Leave the images out. Give every line below again, precisely.

Dataset records
============
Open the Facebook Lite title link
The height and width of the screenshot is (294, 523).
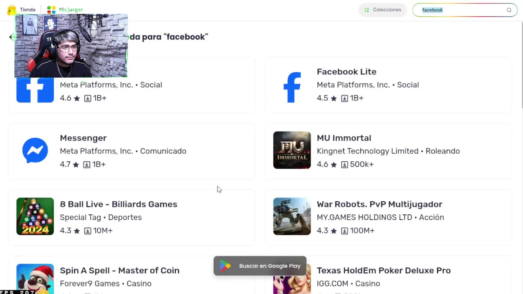[x=346, y=72]
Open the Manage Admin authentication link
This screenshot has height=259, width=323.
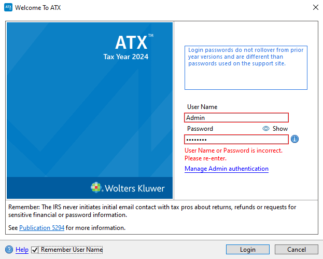[x=227, y=169]
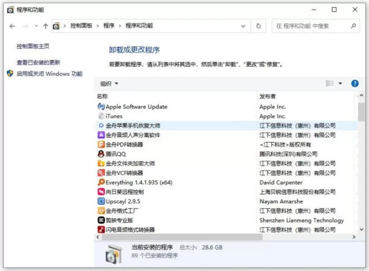The width and height of the screenshot is (369, 271).
Task: Open 查看已安装的更新 link
Action: point(38,63)
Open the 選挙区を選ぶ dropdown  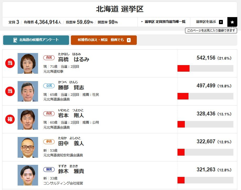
============
--- Solution ---
Open the Facebook Lite title link
The height and width of the screenshot is (294, 523).
[x=346, y=72]
Open the Manage Admin authentication link
This screenshot has height=259, width=323.
[x=227, y=169]
The width and height of the screenshot is (369, 271).
Task: Open 查看已安装的更新 link
Action: point(38,63)
Open the 選挙区を選ぶ dropdown  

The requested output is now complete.